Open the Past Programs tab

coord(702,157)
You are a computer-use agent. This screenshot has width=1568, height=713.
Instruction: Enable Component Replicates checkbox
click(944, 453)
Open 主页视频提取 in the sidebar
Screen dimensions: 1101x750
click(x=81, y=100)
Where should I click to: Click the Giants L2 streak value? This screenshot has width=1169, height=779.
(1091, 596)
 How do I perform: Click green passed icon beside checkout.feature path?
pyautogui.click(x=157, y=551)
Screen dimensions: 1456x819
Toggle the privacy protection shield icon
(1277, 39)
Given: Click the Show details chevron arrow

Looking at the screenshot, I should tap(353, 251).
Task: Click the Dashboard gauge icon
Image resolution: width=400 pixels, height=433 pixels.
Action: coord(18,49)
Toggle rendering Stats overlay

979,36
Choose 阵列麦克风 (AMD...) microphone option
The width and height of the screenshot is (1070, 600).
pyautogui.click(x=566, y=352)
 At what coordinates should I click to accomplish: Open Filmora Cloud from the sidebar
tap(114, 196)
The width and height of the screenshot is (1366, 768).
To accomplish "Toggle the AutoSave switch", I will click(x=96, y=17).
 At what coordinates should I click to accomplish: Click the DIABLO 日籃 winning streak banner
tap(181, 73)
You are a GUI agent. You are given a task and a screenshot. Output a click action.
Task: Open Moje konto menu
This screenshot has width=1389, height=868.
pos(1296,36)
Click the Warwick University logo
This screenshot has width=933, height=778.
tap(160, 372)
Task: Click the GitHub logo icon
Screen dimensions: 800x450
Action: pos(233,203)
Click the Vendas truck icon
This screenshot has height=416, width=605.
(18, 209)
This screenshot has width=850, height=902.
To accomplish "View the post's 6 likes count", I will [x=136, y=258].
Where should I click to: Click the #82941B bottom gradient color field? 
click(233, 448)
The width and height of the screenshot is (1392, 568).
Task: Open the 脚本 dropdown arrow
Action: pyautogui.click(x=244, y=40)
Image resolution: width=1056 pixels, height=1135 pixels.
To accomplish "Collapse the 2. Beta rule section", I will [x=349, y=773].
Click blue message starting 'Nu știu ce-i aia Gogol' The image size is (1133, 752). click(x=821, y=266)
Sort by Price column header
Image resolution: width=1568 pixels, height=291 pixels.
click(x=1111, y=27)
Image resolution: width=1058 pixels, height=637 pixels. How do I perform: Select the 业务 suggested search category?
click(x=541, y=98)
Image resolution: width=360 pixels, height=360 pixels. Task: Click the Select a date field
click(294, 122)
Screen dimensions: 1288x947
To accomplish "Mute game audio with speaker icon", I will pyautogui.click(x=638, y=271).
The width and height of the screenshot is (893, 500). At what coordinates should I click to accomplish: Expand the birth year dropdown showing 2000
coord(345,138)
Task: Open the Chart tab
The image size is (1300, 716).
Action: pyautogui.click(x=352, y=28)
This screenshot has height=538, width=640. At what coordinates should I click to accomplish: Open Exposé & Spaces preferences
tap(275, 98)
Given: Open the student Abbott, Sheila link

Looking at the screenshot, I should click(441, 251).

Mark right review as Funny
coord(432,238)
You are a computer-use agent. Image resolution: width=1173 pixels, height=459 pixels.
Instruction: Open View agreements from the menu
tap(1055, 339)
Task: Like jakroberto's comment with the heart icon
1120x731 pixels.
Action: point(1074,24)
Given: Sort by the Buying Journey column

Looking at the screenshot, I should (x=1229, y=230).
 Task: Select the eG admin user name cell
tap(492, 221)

----------

Exercise:
Using the records above, report each line with the string "will".

Exercise response:
To accomplish "Toggle the AutoSave switch", I will click(x=96, y=17).
To accomplish "View the post's 6 likes count", I will [x=136, y=258].
To accomplish "Collapse the 2. Beta rule section", I will [x=349, y=773].
To accomplish "Mute game audio with speaker icon", I will pyautogui.click(x=638, y=271).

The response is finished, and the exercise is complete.